Título: Bush deixa um legado sombrio
Autor: MelloPatrícia Campos
Fonte: O Estado de São Paulo, 18/10/2008, Internacional, p. A18

A crise financeira dos EUA foi a pá de cal no legado do presidente George W. Bush. Ao deixar a Casa Branca, em janeiro, entregará ao seu sucessor duas guerras e uma economia em frangalhos. Poucos presidentes deixaram uma herança tão maldita.

Bush gostaria de ser comparado a Harry Truman, que foi muito impopular durante seu mandato, mas acabou reabilitado pela história. No entanto, para estudiosos, ele corre o risco de ter seu nome registrado como o de Herbert Hoover, estigmatizado pela Crise de 1929.

¿Não existe nenhum outro presidente na história que tenha feito tantas ações audaciosas e controvertidas como Bush. A reforma fracassada da previdência social, a invasão do Iraque, cortes de impostos, foram todas iniciativas arriscadas, que não funcionaram no curto prazo¿, disse Bruce Buchanan, professor da Universidade do Texas, em Austin, e especialista em história presidencial.

_Tarefa proposta 1_
Reproduza o artigo sobre o legado de Bush, começando em "Título: Bush deixa" e seguindo até "herança tão maldita.", substituindo "guerras" por "conflitos armados".
_Tarefa proposta 2_
Dê continuidade ao artigo sobre o legado de Bush a partir do ponto em que ele termina.

_Registros extraídos_

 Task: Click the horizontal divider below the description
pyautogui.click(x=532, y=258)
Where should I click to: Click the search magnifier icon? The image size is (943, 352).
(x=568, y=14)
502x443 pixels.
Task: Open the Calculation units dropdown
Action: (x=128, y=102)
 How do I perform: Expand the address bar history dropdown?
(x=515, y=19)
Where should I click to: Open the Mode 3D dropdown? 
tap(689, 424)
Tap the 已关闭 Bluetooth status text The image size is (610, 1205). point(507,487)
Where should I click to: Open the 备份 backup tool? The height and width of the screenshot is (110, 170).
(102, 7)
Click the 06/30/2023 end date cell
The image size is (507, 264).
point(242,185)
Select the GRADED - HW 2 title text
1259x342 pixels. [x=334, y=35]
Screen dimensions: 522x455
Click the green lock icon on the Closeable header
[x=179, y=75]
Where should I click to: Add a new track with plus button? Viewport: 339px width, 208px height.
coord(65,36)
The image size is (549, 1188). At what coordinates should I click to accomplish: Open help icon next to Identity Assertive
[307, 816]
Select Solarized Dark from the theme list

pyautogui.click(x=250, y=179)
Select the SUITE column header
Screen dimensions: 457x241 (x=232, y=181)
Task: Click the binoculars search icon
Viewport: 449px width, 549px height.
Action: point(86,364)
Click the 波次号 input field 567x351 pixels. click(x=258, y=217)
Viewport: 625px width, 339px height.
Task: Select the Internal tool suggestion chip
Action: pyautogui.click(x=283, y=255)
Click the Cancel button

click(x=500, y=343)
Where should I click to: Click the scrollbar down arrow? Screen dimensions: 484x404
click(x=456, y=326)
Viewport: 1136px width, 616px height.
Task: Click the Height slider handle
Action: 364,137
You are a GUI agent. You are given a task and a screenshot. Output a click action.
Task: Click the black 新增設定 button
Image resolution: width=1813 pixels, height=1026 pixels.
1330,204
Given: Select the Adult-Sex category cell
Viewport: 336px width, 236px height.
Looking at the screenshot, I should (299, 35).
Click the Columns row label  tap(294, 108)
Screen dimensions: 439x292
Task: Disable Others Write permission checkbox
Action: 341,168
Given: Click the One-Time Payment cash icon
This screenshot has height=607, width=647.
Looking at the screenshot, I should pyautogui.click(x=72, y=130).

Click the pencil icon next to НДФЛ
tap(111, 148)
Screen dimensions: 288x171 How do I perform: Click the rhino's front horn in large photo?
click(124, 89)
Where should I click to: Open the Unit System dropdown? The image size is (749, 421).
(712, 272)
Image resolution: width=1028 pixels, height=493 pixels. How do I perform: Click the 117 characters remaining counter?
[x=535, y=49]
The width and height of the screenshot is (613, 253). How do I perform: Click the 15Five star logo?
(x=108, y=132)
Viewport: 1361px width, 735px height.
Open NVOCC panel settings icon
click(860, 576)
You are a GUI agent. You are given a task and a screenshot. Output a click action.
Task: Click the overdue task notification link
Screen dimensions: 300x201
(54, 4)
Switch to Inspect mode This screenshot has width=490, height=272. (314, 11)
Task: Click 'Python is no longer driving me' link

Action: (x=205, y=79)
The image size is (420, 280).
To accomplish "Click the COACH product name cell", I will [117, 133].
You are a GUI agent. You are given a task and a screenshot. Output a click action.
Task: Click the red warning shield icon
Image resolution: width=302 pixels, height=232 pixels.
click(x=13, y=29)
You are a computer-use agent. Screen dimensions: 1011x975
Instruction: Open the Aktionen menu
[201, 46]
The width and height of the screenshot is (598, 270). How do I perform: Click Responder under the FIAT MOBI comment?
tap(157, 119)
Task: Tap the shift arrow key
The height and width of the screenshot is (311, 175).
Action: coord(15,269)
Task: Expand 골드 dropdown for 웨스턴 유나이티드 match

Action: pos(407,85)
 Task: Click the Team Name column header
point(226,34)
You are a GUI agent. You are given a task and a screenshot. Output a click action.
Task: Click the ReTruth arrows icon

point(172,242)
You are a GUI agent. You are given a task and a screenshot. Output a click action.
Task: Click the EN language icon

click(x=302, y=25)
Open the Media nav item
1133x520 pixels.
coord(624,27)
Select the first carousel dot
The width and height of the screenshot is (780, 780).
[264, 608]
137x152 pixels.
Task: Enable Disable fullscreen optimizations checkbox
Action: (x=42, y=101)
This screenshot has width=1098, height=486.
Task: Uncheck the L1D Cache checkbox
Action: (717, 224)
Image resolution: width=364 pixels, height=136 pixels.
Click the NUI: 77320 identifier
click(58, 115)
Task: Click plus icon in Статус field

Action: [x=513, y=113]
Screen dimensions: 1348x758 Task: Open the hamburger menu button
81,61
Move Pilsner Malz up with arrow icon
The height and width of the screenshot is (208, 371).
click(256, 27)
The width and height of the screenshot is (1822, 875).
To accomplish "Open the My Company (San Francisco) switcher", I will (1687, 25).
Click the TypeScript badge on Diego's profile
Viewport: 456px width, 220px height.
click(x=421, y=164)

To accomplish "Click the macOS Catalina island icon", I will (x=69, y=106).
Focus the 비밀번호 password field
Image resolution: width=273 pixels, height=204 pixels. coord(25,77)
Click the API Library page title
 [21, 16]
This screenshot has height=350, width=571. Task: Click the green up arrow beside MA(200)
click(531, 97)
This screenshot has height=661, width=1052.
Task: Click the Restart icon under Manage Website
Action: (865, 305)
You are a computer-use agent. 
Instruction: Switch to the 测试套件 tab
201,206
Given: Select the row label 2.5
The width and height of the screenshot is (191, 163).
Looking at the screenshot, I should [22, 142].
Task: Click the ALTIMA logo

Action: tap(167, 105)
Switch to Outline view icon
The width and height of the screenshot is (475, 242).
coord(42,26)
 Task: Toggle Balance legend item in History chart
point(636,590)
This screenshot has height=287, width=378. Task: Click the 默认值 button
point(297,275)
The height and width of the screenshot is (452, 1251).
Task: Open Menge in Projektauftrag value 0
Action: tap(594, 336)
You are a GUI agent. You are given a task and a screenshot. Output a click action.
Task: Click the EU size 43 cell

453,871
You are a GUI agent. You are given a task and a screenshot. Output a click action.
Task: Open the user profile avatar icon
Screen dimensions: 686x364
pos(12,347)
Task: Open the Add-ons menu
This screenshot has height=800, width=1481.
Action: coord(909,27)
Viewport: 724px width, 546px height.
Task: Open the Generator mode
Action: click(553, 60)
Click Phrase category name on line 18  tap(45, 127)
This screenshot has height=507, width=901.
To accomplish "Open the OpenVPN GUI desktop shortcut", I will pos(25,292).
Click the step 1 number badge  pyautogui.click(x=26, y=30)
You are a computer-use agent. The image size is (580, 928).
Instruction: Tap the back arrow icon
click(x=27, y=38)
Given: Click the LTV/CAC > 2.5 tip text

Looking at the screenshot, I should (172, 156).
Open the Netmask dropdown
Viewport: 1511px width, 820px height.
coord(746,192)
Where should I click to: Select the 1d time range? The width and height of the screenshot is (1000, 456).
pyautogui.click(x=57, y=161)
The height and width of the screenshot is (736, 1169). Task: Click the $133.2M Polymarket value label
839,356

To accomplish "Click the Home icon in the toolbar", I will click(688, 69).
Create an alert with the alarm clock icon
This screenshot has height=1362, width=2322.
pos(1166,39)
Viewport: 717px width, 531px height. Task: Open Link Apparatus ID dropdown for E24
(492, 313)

_Resultado 1_
Título: Bush deixa um legado sombrio
Autor: MelloPatrícia Campos
Fonte: O Estado de São Paulo, 18/10/2008, Internacional, p. A18

A crise financeira dos EUA foi a pá de cal no legado do presidente George W. Bush. Ao deixar a Casa Branca, em janeiro, entregará ao seu sucessor duas conflitos armados e uma economia em frangalhos. Poucos presidentes deixaram uma herança tão maldita.

_Resultado 2_
DESAPROVAÇÃO

De acordo com pesquisa da CNN, Bush atingiu o pior nível de aprovação de seu governo: apenas 24% dos americanos acham que ele está fazendo um bom governo - os números só não são piores do que os de Richard Nixon, uma semana antes de sua renúncia, em 1974, e de Harry Truman, em 1952.

O índice de rejeição a Bush é ainda maior quando se trata da economia. Apenas 16% dos americanos aprovam o trabalho de Bush na área, segundo pesquisa da rede CBS e do jornal The New York Times - Bill Clinton terminou seu mandato com aprovação de quase 70%.

Bush não teve muito do que reclamar quando assumiu o governo, no início de 2001. Clinton havia deixado de herança um superávit fiscal recorde: US$ 230 bilhões. O sucessor de Bush terá menos sorte e receberá, no mínimo, um déficit de US$ 455 bilhões - o buraco pode chegar a US$ 1 trilhão graças ao pacote de resgate da economia e às medidas de estímulo fiscal que o Congresso quer aprovar. A dívida dos EUA, no fim do governo Clinton, era de US$ 5,6 trilhões. Agora, está em US$ 10,3 trilhões, o maior aumento já ocorrido na história.

¿Bush está deixando a economia em péssimo estado. Um dia, as pessoas olharão para trás e dirão: `Nossa, como aquela foi uma época ruim¿¿, disse George Edwards, professor de ciência política da Universidade do Texas A&M.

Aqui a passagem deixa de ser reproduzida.